I do not know whether any expenses were incurred during the aforesaid period of 6 years for development of the plot by PUDA or by the State Govt. I was not in this department in those days and I am unable to tell the details of the prices.”

11. On behalf of the respondent an attempt has been made to challenge this complaint on the plea that the earlier complaint was withdrawn on 17.1.1995. The dispute did arise again when received a demand of Rs. 7,260.55p. and this demand gave a cause of action to the complainant.

12. After hearing the learned Counsel for both the parties and examining the affidavit and the evidence adduced in the case, we find that allotment letter dated 19.3.1987 shows that the sum of Rs. 93,000/- was the price of the plot. The relevant Clause (3) is reproduced as under :

“Total price of the plot (normal plus preferential) Rs. 93,000/-.”

The letter Annexure C/8 also says that “price of the plots is pending in the Supreme Court and the decision of the Supreme Court whatsoever may be, applicable on you”. This letter was directly written by the Estate Officer, to the complainant.

13. On behalf of the complainant our attention has also been drawn to Haryana Urban Development Authority and Ors. v. Ranjan Dhamina, 118 (1998-1) PLR. The Punjab Law Reporter, where the Supreme Court held that where there was no such material to show that there had been any further work of development on the land in question, enhancing the price of the land will not be applicable to the plaintiffs plot in whose case the final letter of allotment has been issued on 24.11.1989. In the case now in hand during cross-examination of Sh. G.S. Ghuman, Estate Officer, PUDA it has been stated that there was no enhancement of compensation ordered in land acquisition proceedings. Thus the price of the adjoining plot bearing No. 168 could not be more than that of 169 in the same Sector at Mohali. The complainant is entitled to the relief of equivalent price in the same week in March, 1987 in the same Sector at Mohali as a consumer.

14. So far as case of Mr. Devinder Singh Cheema brought out by the respondent is concerned it does not cover the present dispute as it pertained to the plot transferred to the second party by the allottee. Therefore, this case is distinguishable.

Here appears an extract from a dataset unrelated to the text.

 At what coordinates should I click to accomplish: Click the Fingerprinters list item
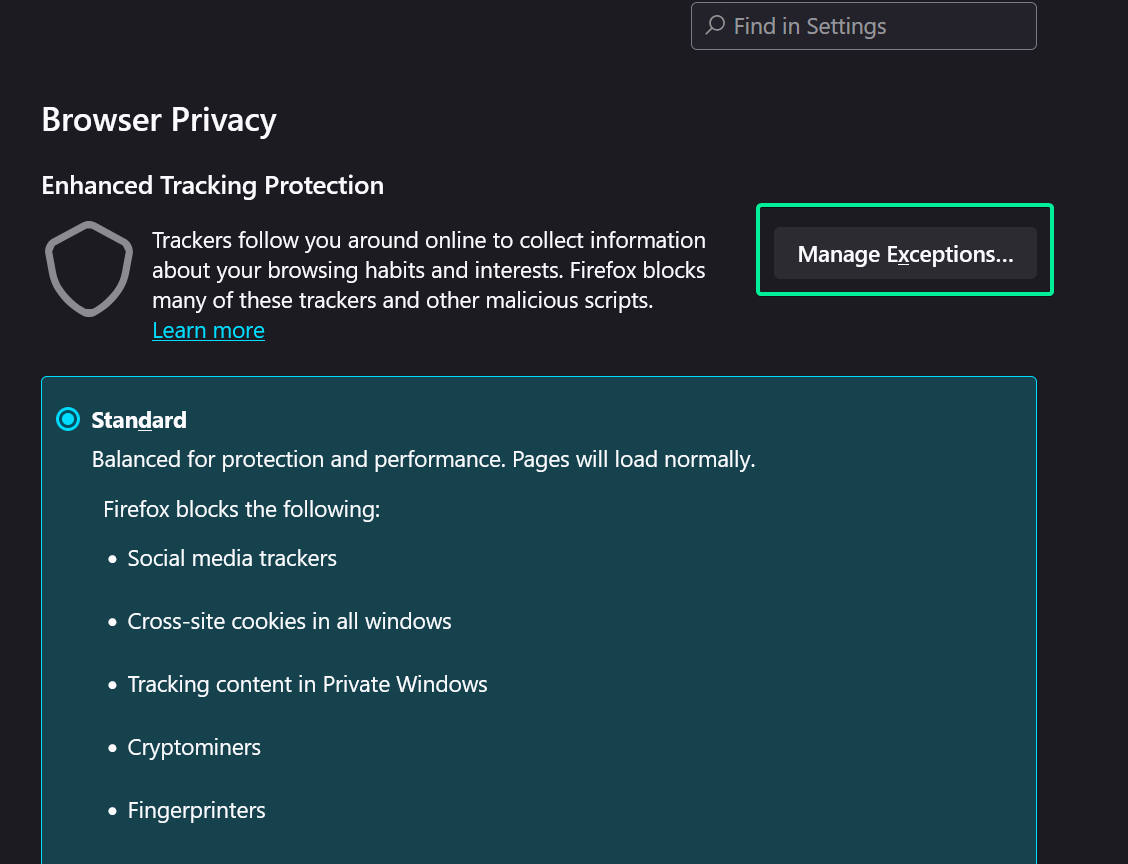[x=196, y=810]
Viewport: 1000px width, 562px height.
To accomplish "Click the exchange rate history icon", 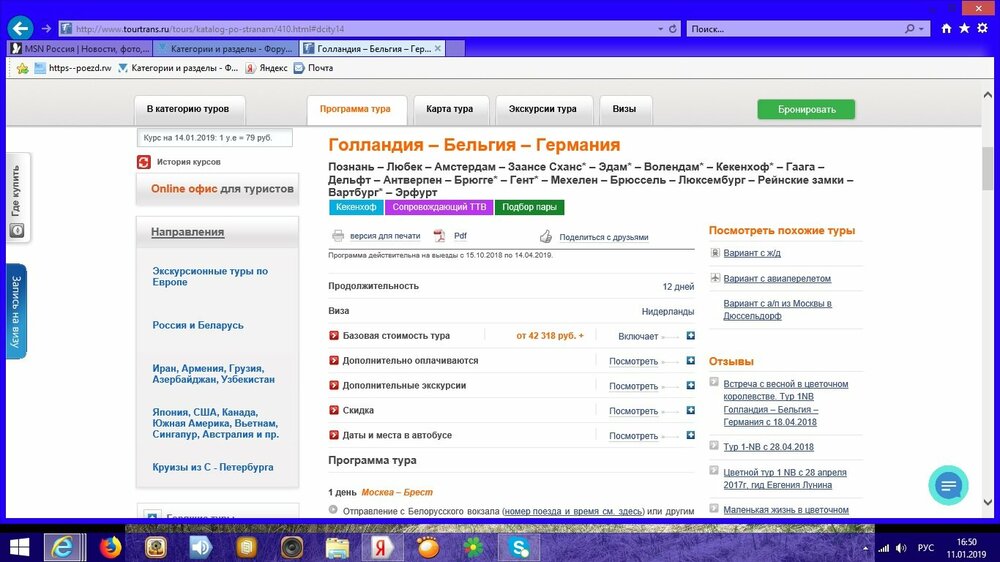I will [x=144, y=162].
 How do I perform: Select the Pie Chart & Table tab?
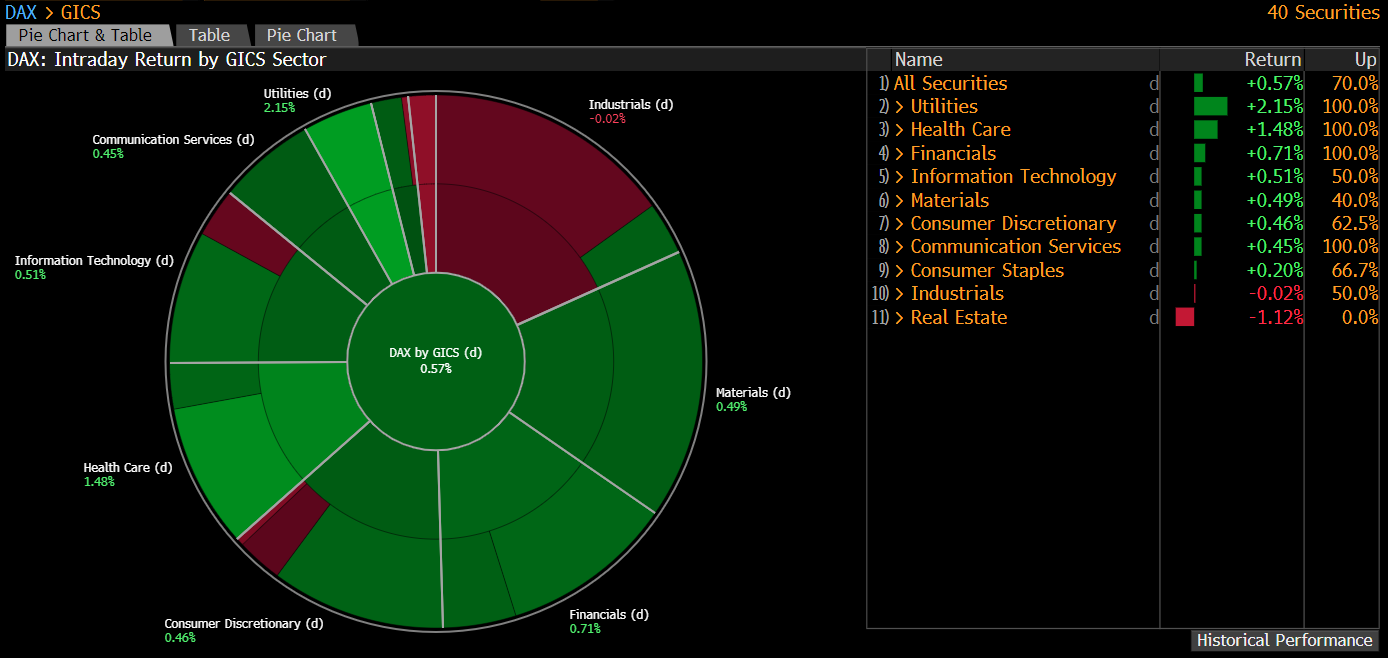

15. In conclusion, it is held that price payable by the complainant allottee of plot No. 168 will be similar as paid by D.S. Longia allottee of adjoining plot No. 169 since they are allottees of same week in March, 1987. As regards the aspect of allotment since it is stated to be from discretionary quota and the complainant and D.S. Longia both are also impleaded in the same writ petition pending in the Punjab and Haryana High Court, the complainant shall be bound by the decision of the High Court. Besides this, the temporary sewerage connection given to the complainant-consumer is to be regularised at par with the adjoining occupants of plots Nos. 167 and 169. The complainant is also entitled to costs Rs. 5,000/-.